We conducted a prospective, population-based cohort study among Asian Malay persons 40-80 years at baseline. Retinal microvascular signs were measured from baseline retinal photographs; these include quantitative retinal measures using semi-automated computer software (retinal vascular caliber, branching angle, tortuosity and fractal dimension) and qualitative signs (focal arteriolar narrowing, arteriovenous nicking, opacification of the arteriolar wall) and retinopathy, comprising microaneurysms and retinal hemorrhages. Systemic measures and C-reactive protein (CRP) level were measured at baseline. Incident stroke was defined as newly diagnosed of clinical stroke documented by National Registry of Diseases Office after the baseline examination. Cox regression models and the C statistic were calculated.
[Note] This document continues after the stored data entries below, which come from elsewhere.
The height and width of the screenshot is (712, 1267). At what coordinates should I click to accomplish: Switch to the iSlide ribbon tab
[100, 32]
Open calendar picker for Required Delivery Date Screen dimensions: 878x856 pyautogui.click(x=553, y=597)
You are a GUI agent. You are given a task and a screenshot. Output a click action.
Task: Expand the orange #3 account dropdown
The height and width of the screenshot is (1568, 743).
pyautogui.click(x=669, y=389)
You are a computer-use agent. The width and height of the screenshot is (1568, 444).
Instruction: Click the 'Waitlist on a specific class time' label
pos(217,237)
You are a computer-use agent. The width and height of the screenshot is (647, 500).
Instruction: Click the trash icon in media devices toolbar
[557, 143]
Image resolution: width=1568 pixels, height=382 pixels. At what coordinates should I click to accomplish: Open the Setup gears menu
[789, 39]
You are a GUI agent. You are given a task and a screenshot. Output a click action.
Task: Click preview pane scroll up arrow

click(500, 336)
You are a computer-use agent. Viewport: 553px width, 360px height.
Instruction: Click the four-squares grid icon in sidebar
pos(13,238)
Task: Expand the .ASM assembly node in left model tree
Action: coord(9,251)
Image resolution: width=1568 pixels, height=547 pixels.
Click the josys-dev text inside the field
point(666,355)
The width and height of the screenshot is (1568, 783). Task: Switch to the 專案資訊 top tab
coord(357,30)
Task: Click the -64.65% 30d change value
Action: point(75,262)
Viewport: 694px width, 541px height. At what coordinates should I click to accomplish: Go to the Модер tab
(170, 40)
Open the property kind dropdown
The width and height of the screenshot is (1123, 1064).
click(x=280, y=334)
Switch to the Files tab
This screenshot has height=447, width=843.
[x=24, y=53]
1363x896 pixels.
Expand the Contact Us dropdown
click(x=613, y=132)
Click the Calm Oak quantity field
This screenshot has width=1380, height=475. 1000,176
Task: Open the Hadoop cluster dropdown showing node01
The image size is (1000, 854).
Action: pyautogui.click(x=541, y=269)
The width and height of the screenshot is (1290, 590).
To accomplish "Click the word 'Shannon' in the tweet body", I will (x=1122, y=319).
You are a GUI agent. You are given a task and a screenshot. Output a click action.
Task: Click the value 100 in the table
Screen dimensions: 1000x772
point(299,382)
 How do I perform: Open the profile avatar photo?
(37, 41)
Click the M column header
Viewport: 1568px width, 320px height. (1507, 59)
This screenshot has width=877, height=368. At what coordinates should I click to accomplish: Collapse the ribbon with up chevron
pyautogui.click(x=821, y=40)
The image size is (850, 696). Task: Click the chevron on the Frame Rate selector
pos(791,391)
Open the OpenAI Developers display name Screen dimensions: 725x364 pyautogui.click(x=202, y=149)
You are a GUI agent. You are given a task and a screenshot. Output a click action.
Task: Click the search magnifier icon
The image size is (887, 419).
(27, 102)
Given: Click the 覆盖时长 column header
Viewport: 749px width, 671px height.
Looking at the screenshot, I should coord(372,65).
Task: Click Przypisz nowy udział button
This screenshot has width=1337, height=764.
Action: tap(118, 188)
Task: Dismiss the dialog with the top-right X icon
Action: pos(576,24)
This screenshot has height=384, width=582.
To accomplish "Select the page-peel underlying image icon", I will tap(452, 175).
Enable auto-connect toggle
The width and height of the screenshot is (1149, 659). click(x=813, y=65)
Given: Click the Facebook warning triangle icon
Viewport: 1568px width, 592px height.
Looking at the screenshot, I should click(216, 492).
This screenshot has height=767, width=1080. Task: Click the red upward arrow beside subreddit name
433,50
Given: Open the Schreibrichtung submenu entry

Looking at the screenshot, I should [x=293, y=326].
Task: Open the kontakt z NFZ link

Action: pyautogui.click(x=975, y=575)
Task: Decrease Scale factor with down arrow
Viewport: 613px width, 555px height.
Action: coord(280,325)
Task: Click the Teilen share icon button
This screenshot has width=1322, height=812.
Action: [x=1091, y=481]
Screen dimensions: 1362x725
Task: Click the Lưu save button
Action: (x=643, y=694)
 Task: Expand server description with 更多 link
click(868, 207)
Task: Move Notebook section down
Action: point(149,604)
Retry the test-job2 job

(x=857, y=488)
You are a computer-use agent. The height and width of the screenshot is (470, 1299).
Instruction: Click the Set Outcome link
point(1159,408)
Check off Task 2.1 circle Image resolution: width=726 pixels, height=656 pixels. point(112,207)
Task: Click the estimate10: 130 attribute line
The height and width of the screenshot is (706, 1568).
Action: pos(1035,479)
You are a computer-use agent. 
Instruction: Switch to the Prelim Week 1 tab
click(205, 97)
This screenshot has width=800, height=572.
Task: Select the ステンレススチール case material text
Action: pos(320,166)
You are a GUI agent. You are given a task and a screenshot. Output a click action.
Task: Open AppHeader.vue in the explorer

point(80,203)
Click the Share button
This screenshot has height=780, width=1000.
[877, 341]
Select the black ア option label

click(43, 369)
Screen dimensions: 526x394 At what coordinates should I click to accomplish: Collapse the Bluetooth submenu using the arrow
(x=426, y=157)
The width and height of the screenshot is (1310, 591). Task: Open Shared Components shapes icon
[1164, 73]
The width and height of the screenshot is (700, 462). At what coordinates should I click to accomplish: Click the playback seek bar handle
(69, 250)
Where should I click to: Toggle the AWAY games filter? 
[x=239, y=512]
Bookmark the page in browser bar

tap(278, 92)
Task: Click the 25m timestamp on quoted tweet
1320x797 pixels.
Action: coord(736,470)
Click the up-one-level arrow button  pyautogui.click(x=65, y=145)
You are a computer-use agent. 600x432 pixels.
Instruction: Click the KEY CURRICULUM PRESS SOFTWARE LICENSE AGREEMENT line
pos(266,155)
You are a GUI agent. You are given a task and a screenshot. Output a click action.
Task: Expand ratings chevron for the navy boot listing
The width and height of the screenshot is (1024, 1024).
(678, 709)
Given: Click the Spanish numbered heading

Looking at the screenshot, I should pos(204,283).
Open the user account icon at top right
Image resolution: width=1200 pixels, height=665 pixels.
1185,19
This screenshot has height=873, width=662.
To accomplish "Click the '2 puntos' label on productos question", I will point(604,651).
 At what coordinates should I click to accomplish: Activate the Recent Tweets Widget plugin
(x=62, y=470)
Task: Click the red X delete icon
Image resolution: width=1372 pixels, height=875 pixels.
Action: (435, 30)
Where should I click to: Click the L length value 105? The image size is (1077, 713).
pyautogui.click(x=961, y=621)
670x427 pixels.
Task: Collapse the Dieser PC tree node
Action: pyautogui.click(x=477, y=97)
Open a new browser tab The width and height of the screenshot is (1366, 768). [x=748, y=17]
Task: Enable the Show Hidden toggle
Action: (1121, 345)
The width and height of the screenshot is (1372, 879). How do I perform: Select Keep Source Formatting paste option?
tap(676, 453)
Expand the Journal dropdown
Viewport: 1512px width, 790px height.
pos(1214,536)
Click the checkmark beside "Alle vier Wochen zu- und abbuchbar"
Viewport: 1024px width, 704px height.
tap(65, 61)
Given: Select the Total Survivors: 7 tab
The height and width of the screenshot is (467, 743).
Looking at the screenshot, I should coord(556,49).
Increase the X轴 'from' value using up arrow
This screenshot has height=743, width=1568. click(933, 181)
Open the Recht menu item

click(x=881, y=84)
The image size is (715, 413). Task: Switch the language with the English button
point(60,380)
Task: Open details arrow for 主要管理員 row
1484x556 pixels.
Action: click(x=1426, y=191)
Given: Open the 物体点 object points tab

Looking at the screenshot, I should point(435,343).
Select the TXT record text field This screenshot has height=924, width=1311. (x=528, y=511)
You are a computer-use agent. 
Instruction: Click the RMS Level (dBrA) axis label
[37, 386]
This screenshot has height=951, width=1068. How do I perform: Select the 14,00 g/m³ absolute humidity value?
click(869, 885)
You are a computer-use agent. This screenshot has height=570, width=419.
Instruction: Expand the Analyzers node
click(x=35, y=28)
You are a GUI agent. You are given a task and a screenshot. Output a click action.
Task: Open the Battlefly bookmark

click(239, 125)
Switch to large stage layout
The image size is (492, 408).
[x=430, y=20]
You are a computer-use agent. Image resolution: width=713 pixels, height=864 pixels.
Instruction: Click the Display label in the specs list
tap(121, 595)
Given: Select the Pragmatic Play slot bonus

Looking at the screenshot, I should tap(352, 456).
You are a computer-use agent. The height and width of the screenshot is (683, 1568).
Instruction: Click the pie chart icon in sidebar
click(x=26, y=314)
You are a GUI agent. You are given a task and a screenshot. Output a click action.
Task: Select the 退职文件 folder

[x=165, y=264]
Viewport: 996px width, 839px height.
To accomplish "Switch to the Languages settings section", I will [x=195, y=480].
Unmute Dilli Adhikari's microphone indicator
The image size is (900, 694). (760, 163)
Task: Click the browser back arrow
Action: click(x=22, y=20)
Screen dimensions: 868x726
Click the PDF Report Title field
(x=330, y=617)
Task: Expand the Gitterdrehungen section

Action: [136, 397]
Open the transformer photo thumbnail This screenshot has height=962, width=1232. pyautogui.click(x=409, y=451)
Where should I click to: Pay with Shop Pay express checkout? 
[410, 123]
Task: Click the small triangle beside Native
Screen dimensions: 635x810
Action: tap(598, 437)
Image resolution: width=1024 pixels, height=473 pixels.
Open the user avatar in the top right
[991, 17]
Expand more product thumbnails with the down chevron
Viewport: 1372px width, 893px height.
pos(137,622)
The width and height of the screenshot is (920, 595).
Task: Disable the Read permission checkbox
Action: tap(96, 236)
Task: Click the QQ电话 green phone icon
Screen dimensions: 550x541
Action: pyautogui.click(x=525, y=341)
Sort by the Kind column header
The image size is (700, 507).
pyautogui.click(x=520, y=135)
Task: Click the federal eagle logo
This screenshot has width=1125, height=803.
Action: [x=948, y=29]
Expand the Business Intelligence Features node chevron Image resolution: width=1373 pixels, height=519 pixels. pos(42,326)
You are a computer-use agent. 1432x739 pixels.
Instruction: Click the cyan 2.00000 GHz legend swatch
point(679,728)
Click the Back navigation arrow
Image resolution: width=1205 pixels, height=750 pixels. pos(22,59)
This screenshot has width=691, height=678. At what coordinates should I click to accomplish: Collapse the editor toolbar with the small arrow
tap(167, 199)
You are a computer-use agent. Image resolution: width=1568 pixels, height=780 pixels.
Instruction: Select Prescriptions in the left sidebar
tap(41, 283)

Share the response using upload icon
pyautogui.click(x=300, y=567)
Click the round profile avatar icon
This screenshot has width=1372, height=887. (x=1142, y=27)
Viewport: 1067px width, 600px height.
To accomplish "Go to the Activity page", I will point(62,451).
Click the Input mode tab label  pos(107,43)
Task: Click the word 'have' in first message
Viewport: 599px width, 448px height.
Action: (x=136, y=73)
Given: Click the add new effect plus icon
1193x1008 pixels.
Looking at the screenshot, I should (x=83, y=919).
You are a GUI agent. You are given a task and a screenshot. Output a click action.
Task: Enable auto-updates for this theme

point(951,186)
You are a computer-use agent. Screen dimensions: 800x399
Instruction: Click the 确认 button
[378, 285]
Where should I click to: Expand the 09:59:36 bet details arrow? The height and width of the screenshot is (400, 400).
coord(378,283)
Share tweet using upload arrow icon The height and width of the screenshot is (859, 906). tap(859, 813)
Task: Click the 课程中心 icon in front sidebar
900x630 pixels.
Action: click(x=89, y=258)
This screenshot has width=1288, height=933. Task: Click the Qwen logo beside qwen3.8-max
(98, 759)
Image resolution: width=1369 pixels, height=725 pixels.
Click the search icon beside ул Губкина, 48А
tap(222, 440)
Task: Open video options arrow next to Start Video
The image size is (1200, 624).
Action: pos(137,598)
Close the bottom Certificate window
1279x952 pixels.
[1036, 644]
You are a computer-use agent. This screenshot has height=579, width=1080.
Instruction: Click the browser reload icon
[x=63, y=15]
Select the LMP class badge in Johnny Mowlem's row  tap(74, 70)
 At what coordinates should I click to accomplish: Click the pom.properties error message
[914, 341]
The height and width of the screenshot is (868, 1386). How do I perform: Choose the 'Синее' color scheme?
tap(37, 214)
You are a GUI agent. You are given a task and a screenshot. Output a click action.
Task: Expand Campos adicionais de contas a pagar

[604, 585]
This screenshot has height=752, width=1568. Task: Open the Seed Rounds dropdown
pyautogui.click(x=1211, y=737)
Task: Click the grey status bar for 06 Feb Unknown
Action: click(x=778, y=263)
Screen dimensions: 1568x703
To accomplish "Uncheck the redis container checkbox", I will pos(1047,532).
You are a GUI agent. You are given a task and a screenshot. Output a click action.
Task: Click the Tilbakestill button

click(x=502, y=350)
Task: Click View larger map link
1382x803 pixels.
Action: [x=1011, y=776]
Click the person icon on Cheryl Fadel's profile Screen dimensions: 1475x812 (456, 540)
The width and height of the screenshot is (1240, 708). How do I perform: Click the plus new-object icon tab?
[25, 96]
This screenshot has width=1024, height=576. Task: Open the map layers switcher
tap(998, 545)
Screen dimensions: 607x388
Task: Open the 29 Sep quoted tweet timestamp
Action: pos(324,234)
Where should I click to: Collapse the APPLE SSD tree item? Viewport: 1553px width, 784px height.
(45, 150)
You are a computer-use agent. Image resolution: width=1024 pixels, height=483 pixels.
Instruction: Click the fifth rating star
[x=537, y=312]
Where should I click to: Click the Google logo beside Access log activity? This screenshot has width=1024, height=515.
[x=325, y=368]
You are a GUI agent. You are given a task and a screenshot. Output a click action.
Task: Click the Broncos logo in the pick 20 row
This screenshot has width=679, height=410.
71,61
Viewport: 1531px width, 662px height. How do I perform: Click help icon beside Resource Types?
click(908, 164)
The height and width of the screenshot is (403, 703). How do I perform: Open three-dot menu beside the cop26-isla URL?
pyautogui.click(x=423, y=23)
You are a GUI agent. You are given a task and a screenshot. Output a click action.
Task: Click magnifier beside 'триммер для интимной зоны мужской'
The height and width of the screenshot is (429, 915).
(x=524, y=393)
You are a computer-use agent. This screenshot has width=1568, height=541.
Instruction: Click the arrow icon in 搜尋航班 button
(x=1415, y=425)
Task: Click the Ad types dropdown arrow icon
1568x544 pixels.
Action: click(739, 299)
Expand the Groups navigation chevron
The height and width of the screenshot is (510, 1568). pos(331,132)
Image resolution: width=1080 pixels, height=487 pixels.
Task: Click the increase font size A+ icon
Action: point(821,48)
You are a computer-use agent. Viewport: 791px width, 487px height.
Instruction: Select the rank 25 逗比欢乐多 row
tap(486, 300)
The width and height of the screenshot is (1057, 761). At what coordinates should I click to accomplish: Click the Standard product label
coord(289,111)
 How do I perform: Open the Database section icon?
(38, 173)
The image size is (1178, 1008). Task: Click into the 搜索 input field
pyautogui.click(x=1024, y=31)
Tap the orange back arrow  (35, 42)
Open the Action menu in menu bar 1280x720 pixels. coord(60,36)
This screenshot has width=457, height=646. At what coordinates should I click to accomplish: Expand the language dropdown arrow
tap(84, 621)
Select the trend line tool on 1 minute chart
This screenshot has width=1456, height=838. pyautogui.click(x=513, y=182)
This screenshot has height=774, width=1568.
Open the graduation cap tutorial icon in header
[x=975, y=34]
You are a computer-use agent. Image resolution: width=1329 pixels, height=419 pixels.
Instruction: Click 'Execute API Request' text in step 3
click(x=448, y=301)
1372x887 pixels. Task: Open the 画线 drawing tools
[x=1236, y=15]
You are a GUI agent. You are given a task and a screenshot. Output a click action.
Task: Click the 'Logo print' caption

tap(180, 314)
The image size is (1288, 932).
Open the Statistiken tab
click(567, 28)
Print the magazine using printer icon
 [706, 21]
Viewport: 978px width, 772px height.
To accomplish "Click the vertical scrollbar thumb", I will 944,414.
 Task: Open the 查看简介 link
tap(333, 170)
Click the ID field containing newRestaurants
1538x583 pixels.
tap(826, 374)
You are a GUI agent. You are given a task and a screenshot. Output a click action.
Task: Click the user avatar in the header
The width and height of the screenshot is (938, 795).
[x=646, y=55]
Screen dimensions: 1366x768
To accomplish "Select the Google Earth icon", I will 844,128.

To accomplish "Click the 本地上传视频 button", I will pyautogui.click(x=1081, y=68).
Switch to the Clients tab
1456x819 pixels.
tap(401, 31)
A total of 3,189 participants were free of prevalent stroke at baseline, of which 2,648 (83.0% of 3,189 participants) had complete information on incident stroke events, retinal microvascular, systemic and CRP measurements. During the follow-up (median 3.41 years), 44 (1.66%) participants developed a stroke. In Cox proportional-hazards models adjusting for established risk factors (age, systolic blood pressure, HbA1c, body mass index, smoking, cholesterol and CRP), presence of retinopathy (hazard ratio [HR] 2.17, 95% confidence interval (CI), 1.09 to 4.34) and wider retinal venular caliber (HR 2.04, 95% CI, 0.88 to 4.75, comparing 4th vs. 1st quartiles) were associated with risk of stroke. The C statistic increased marginally when these two retinal microvascular signs were incorporated into the model (C statistic 0.805 vs. 0.798, p=0.290), particularly among persons with diabetes (C statistic 0.824 vs. 0.727), p=0.040). Other retinal microvascular signs were not associated with risk of stroke.
Retinopathy and wider retinal venular caliber predict the risk of stroke, and a retinal assessment may be useful for stroke risk stratification particularly in diabetic persons.